_Selected extract_

My library informed me that this year was the Return of the YA Vampire, and indeed we did see a number of YA vampire novels this year, not least of which was Stephenie Meyer’s latest addition to the Twilight saga, Midnight Sun. 

For myself, I discovered I had read a number of very good books focused on witches and witchcraft.

 

A Deadly Education by Naomi Novik was an interesting YA title that followed a teenage witch at a boarding school for witches, who is aggressively beleagured by her powerful talent in black magic that she is trying to avoid using. The school is regularly invaded by monsters who feed on the students and their magic and also surround the school, making survival until graduation and escape afterwards a deadly challenge. This is significantly different from Novik’s previous endeavors in alternate history and fantasy, and presents a unique twist on the “boarding school” genre.

_Material provided_
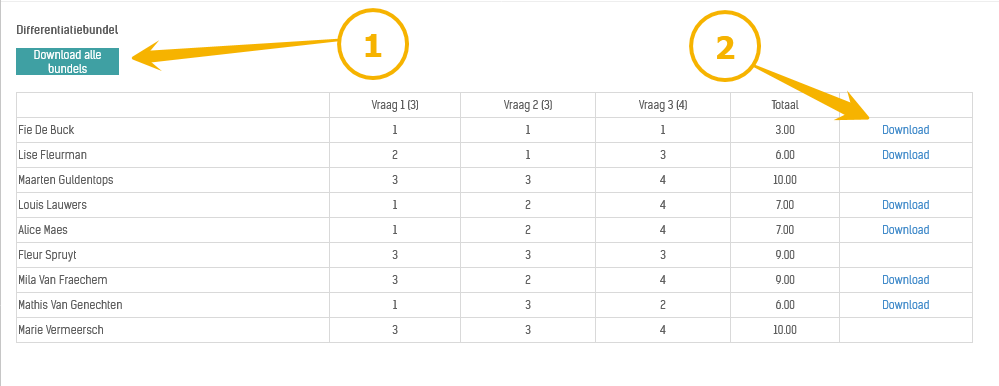Select the name Maarten Guldentops

tap(66, 180)
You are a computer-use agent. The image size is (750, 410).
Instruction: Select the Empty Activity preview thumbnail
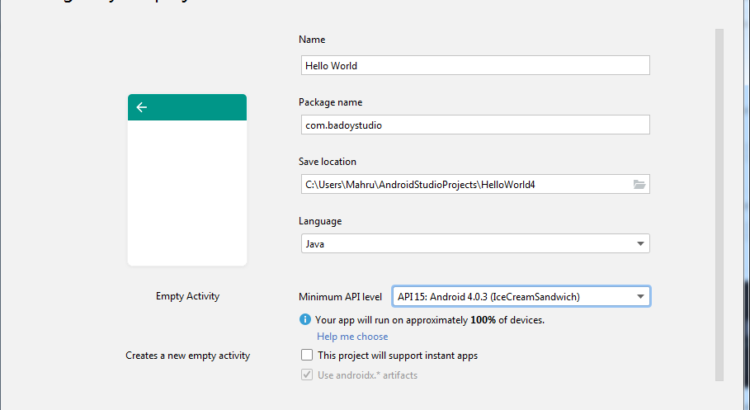pos(187,180)
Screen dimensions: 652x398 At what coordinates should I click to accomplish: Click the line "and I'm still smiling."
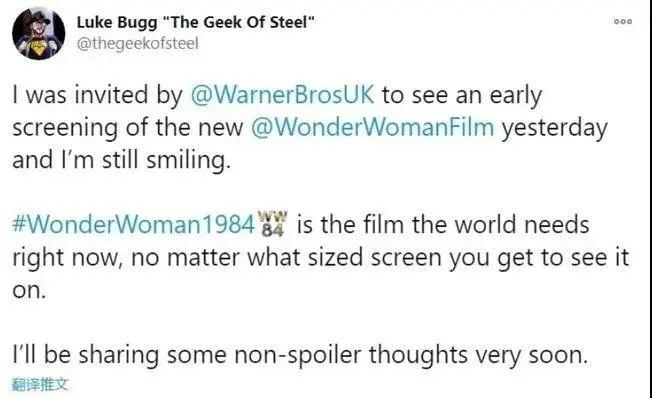click(x=121, y=161)
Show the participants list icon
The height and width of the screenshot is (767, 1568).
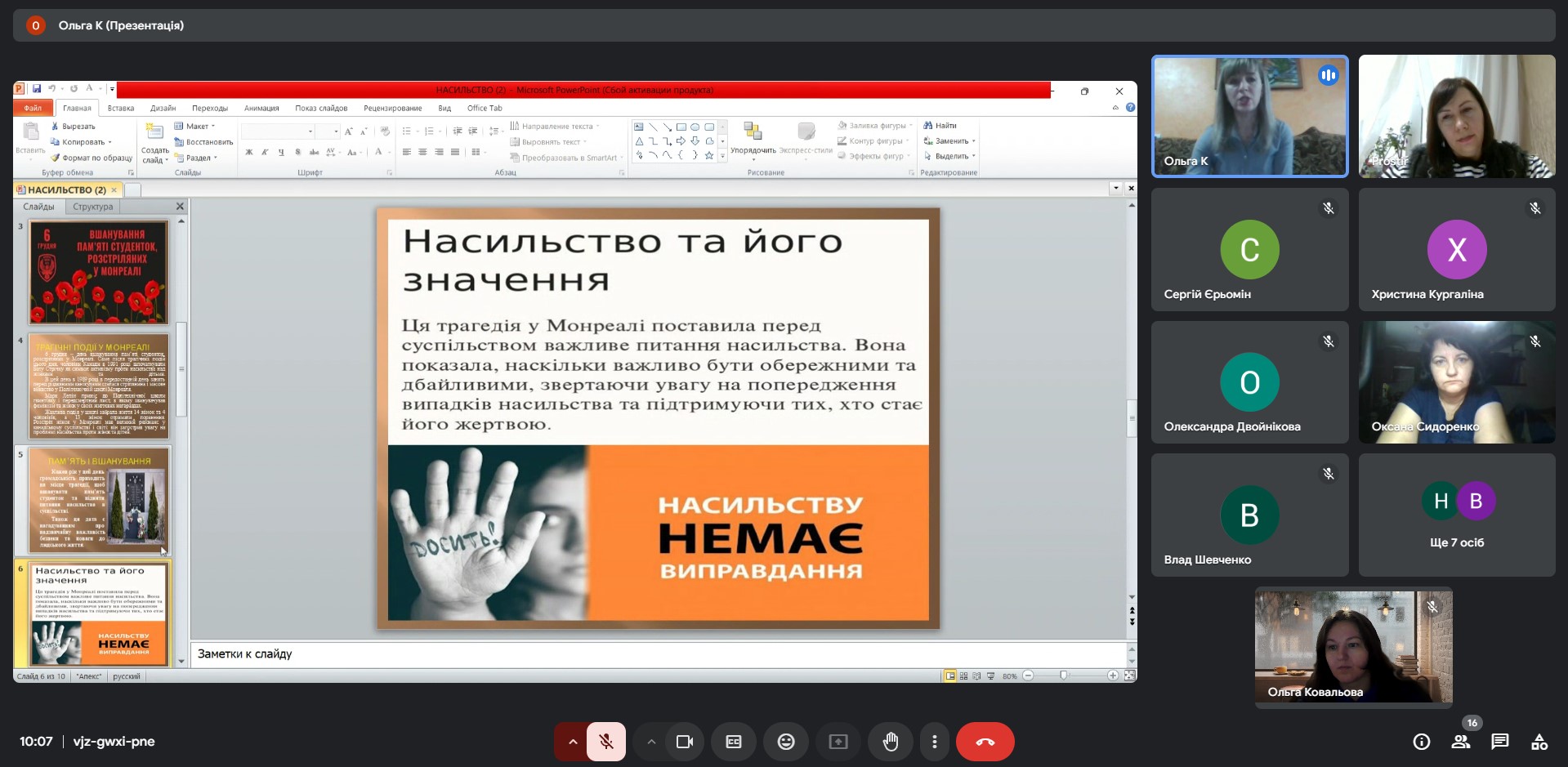(1460, 742)
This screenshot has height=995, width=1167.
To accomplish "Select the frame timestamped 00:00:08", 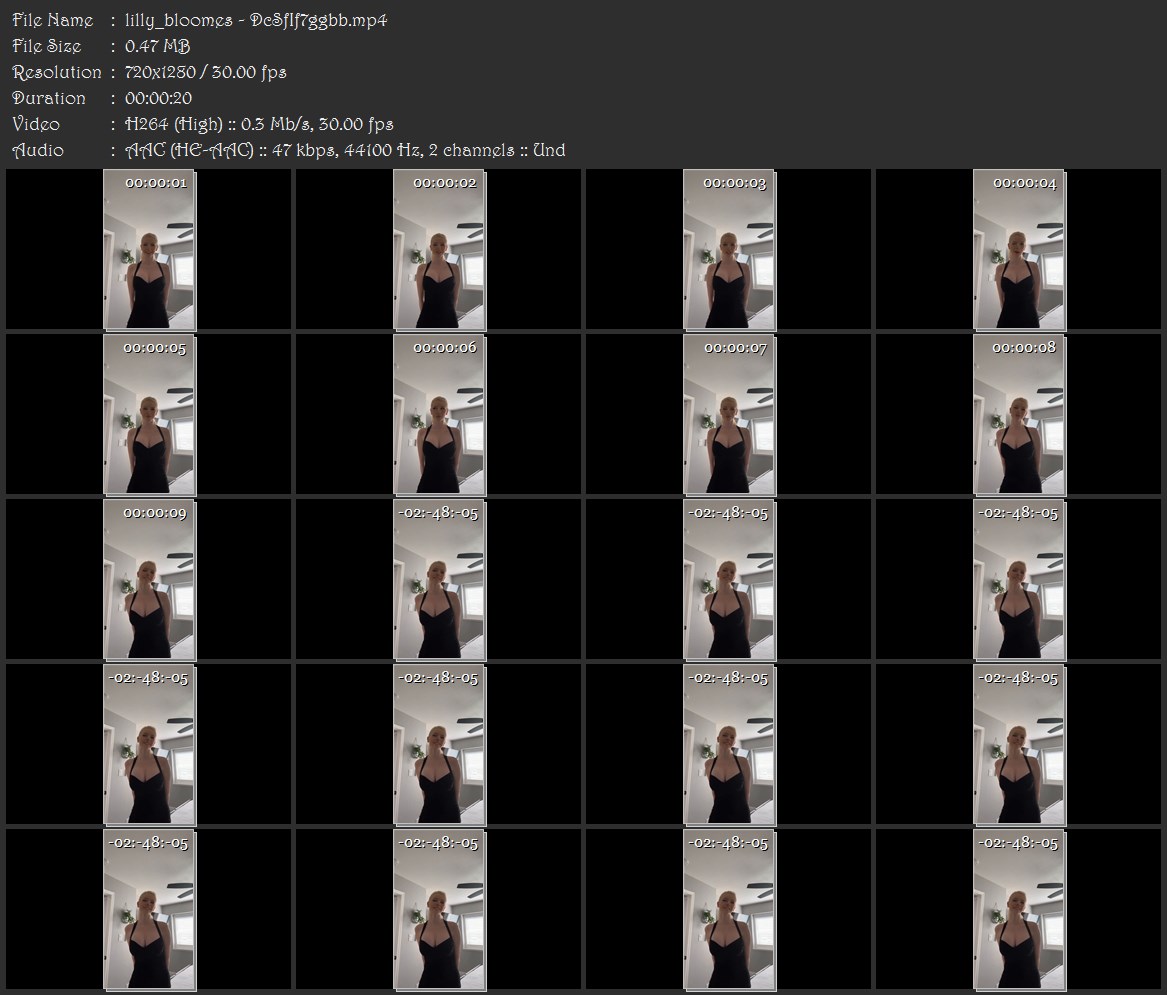I will click(1019, 415).
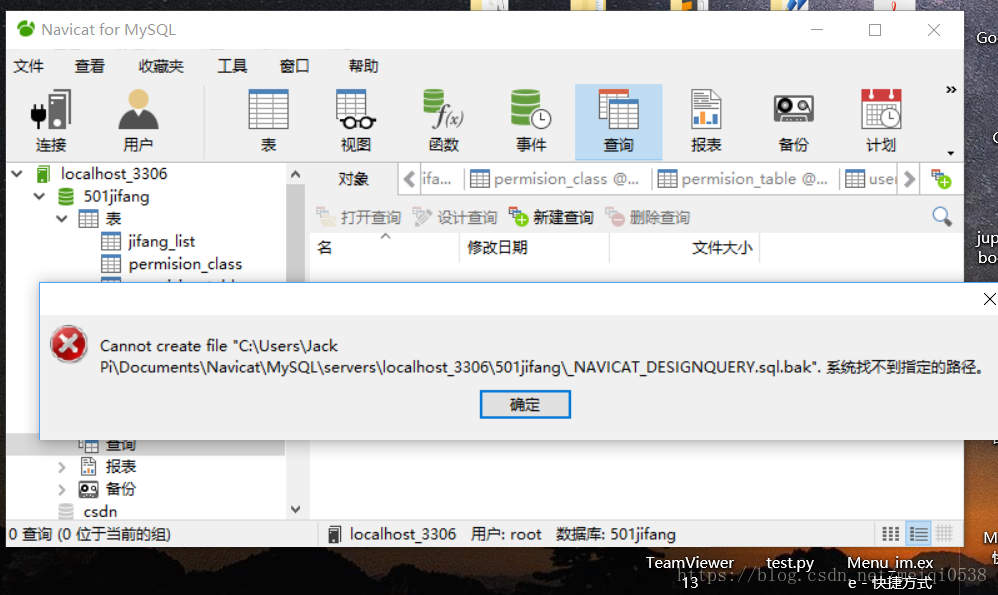Viewport: 998px width, 595px height.
Task: Switch to the permision_table tab
Action: (x=745, y=178)
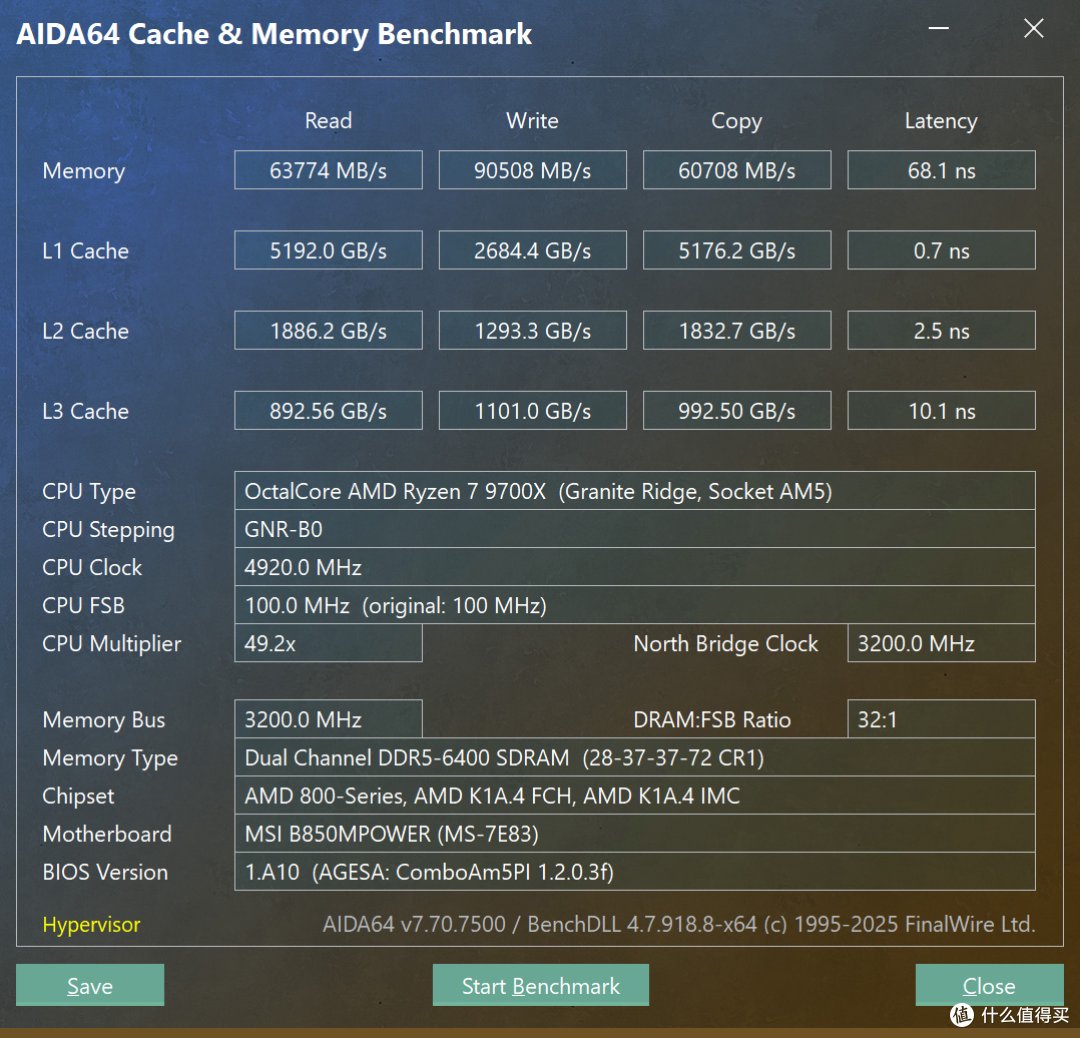Select the CPU Clock field showing 4920.0 MHz
Viewport: 1080px width, 1038px height.
click(635, 567)
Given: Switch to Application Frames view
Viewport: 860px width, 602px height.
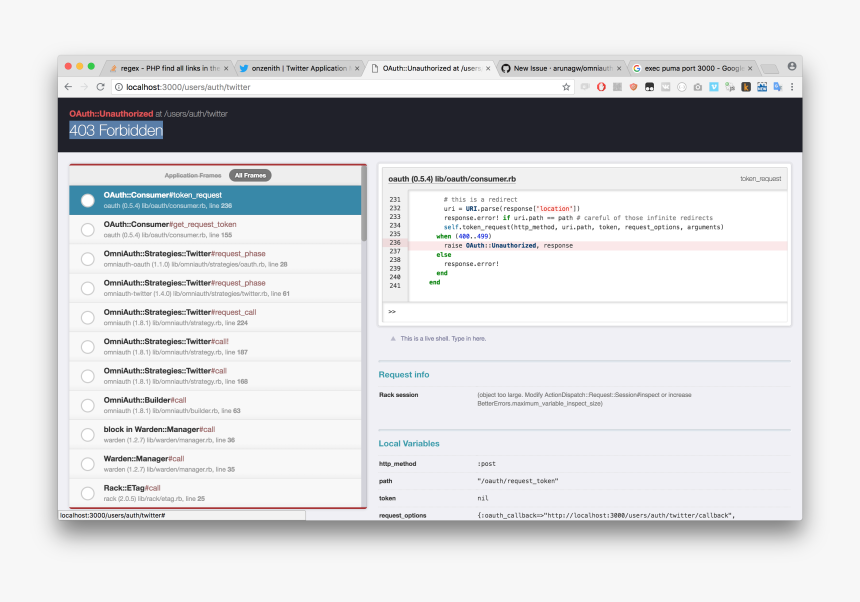Looking at the screenshot, I should click(x=194, y=175).
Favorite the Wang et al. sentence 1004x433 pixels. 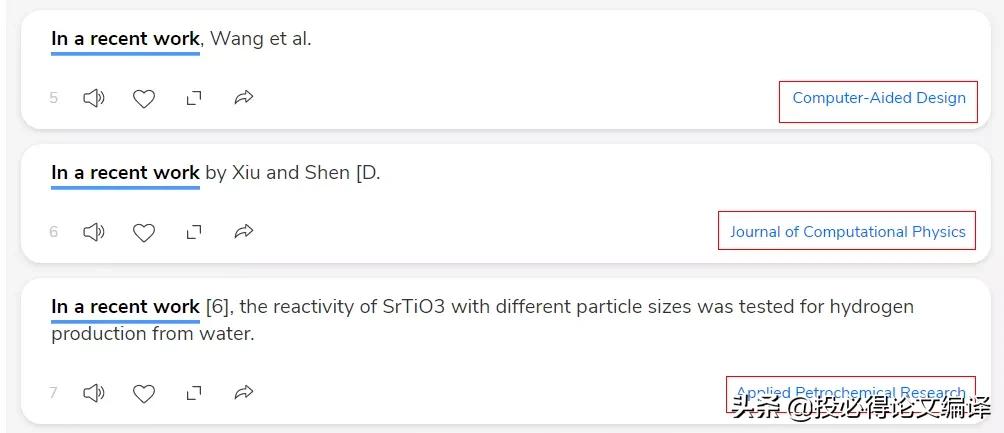(x=144, y=98)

_Instruction_
In the reading-year excerpt, what title is given as Stephenie Meyer's latest addition to the Twilight saga? The items are separate material and have no connection to the reading-year excerpt.

_Task response_
Midnight Sun